Philippe Girod quitte sa vie de trader à Singapour pour rejoindre Morez, jadis Eldorado de la lunetterie. Il va essayer de faire revivre la manufacture familiale de lunettes Gouverneur-Audigier dans le Jura. Nous l'avons suivi depuis 2014 dans ce documentaire.
Installé à Singapour, Philippe Girod n’a jamais oublié le Jura de son enfance. Une petite mélodie entêtante lui chuchote qu’un jour, il reviendra. C’est ce qu’il décide de faire, accompagné de son épouse Carole. Lassé par le tourbillon incessant du monde de la finance, il met le cap sur Morez, la capitale de la lunetterie française.
Il apprend qu’une des dernières fabriques de lunetterie du Jura est à bout de souffle. Mais à l’heure de la délocalisation, relancer une manufacture locale semble être un doux rêve. L’âge d’or de la lunette est révolu, et la plupart des usines de la ville ont dû fermer leurs portes à cause de la mondialisation. On ressent à Morez l’histoire qui résonne dans un grand nombre de vallées françaises : on a abandonné les territoires industriels.
Renaître de ses cendres
La lunetterie Gouverneur-Audigier est en faillite, mais Philippe Girod décide de mettre toute sa passion dans la relance de son activité. Depuis 2014 Laurent Lutaud, réalisateur, le suit dans ce tour de force qu’il a réussi à accomplir à force de passion et de sacrifices.
On a vécu des moments très difficiles. On a eu 100, 200 occasions de jeter l’éponge. Surtout, ne pas le faire et persévérer.
##########
● **Tâches à réaliser**
[a] Recopiez, sans rien y changer, le passage du texte sur la lunetterie de Morez qui commence par les mots contenant "Renaître de ses" et se termine par "faire et persévérer.".
[b] Répondez à ces questions sur le texte consacré à Philippe Girod :
(i) Dans quelle ville Philippe Girod était-il installé avant de revenir dans le Jura ?
(ii) Quel est le prénom de son épouse ?
(iii) Depuis quelle année le réalisateur Laurent Lutaud le suit-il ?
[c] Poursuivez le texte sur le retour de Philippe Girod à Morez après sa dernière phrase.
##########
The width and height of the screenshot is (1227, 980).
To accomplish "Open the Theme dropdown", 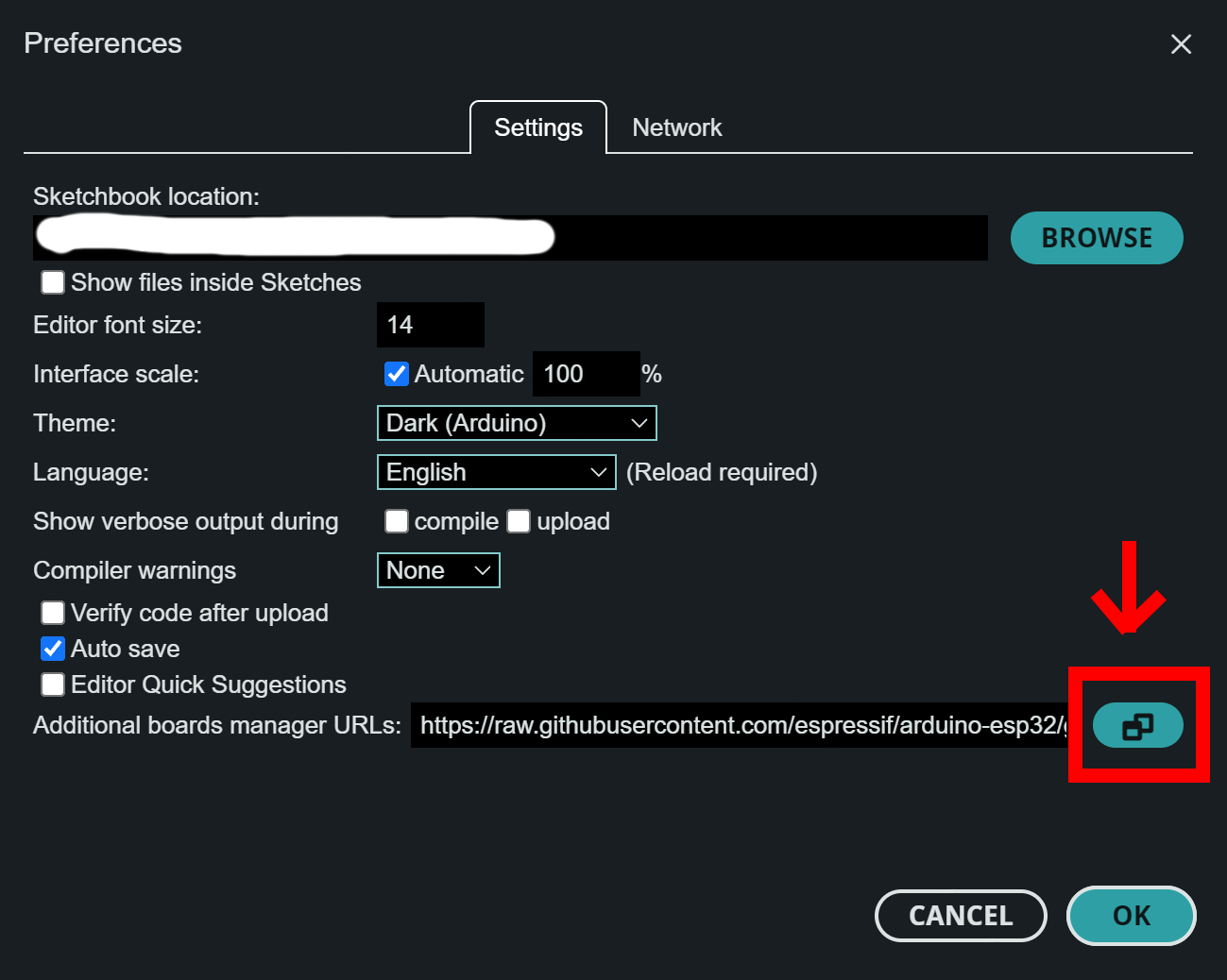I will (x=516, y=423).
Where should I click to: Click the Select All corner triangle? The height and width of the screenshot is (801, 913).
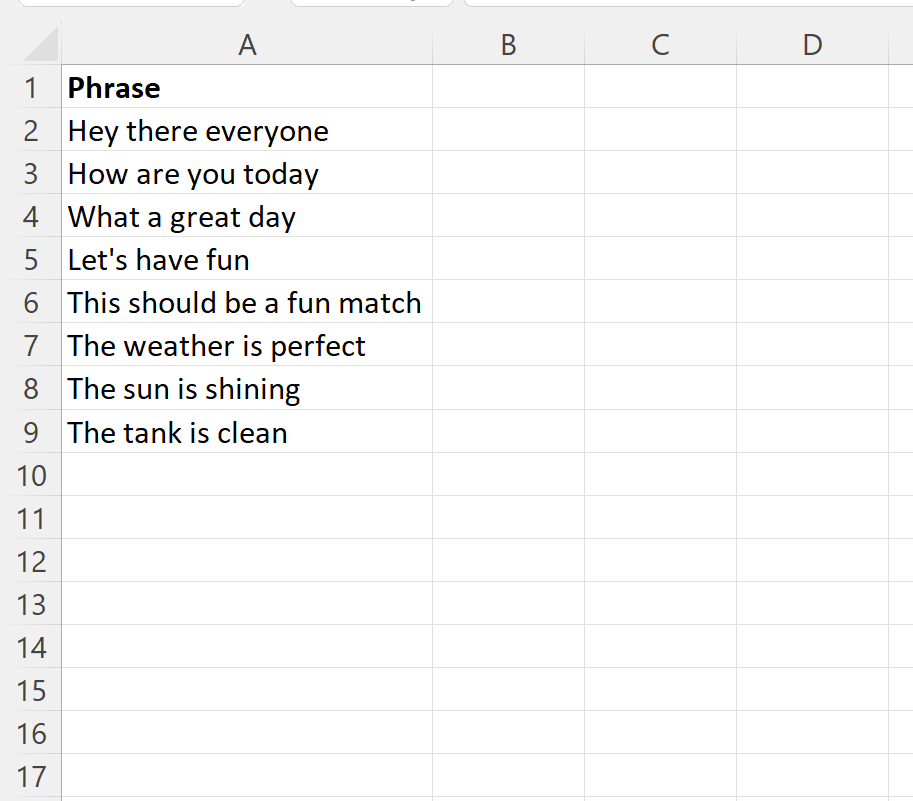pos(41,44)
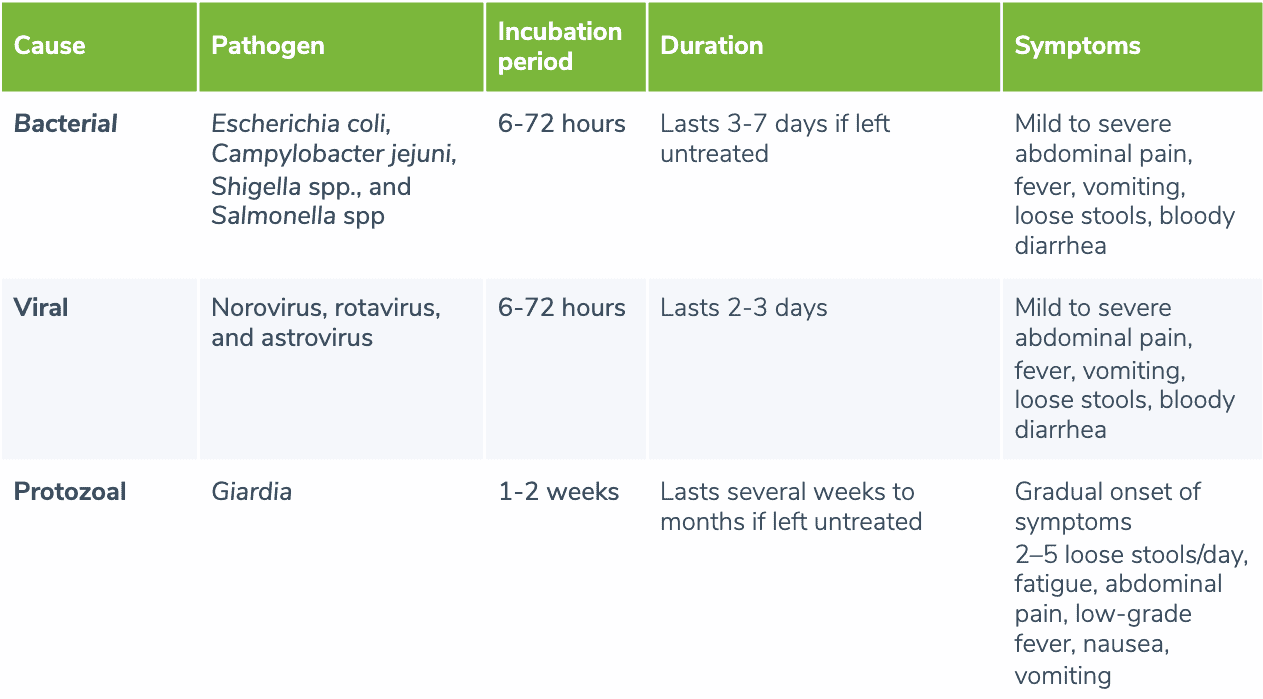This screenshot has height=699, width=1263.
Task: Click the Bacterial row label
Action: (x=66, y=124)
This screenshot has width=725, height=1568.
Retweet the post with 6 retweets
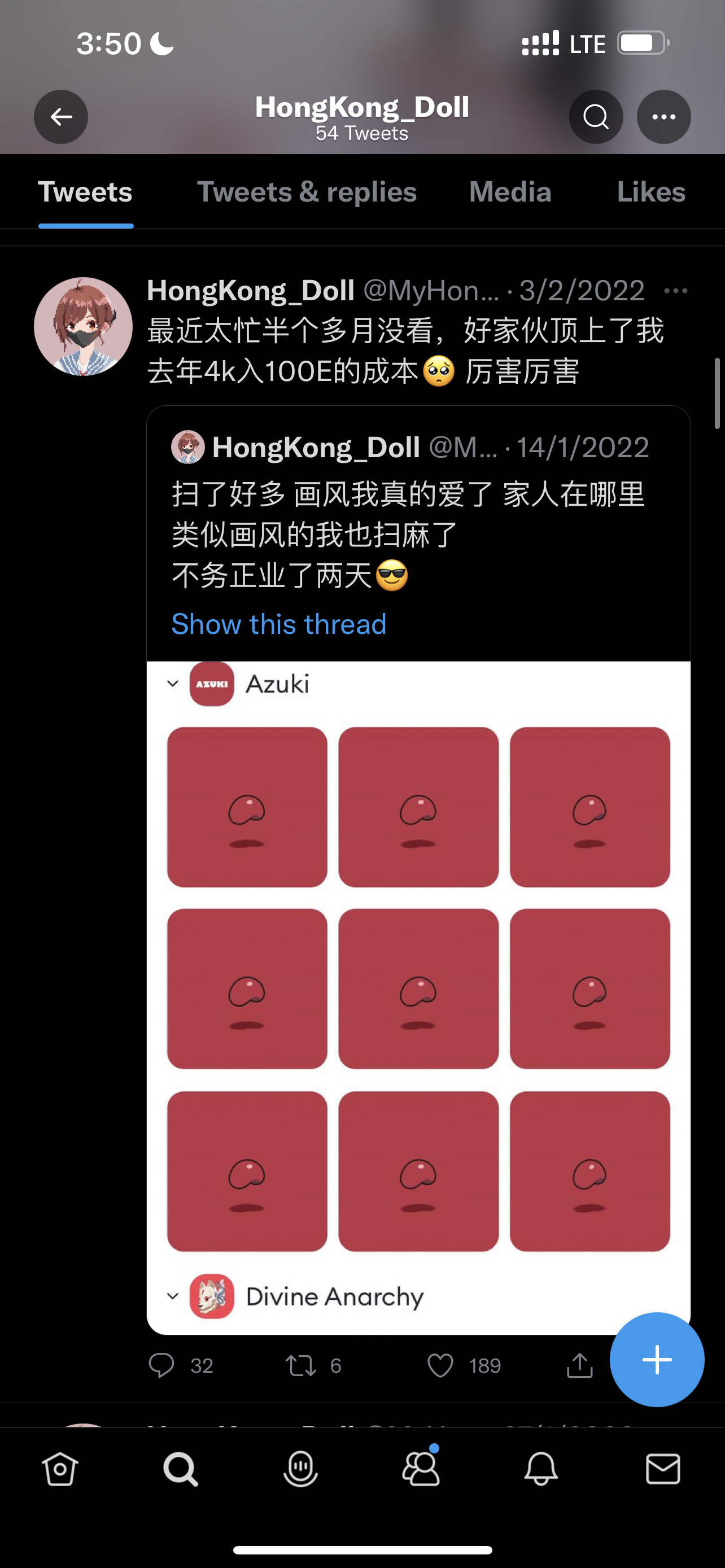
##########
● **Réponses par numéro**
[a]
Renaître de ses cendres
La lunetterie Gouverneur-Audigier est en faillite, mais Philippe Girod décide de mettre toute sa passion dans la relance de son activité. Depuis 2014 Laurent Lutaud, réalisateur, le suit dans ce tour de force qu’il a réussi à accomplir à force de passion et de sacrifices.
On a vécu des moments très difficiles. On a eu 100, 200 occasions de jeter l’éponge. Surtout, ne pas le faire et persévérer.

[b]
(i) À Singapour.
(ii) Carole.
(iii) Depuis 2014.

[c]
Philippe GirodPrésident de la Maison Gouverneur-Audigier
L'aventure n'en reste pas moins semée d'embuches. Car avant de distribuer leurs deux collections qui totalisent des milliers de références en France et dans 28 pays différents, Philippe et Carole ont relancé la production avec une dizaine de modèles. Leur premier associé quitte le navire après deux ans, déçu par les premiers résultats. Dans l'urgence, un nouveau partenaire financier est trouvé, qui finalement renonce en estimant la rentabilité trop aléatoire. Philippe se voit déjà obligé d'annoncer la fin à ses collaborateurs. Mais le président de la Maison Gouverneur-Audigier réussi à convaincre 4 anciens amis d'investir. Les dettes disparaissent et la création d'un site internet voit le jour : la machine est relancée.
Savoir bien s'entourer
Les années passent et l'équipe s'étoffe de passionnés. D'autres sont présents depuis la première heure. Laurent Jeannet est mécanicien-monteur et a commencé à travailler dans la lunette à 19 ans, pendant 11 ans. Après avoir bifurqué, il est revenu à la source de son enthousiasme et nous explique pourquoi il aime son métier : " Il y a tellement d’opérations, il y a tellement de choses à savoir qu’on apprend vraiment sur le tas. Il y a une certaine fierté, qu’on n’a pas quand on fait un travail qui n’est pas manuel."
Bérengère Evain est la première femme opticienne à avoir obtenu le titre de Meilleur Ouvrier de France en lunetterie. Cette passionnée découvre l'atelier Gouverneur-Audigier sur les réseaux sociaux et une visite dans les locaux s'organise avec Philippe Girod. Elle repart de Morez des idées plein la tête et des ébauches de lunettes dans ses bagages.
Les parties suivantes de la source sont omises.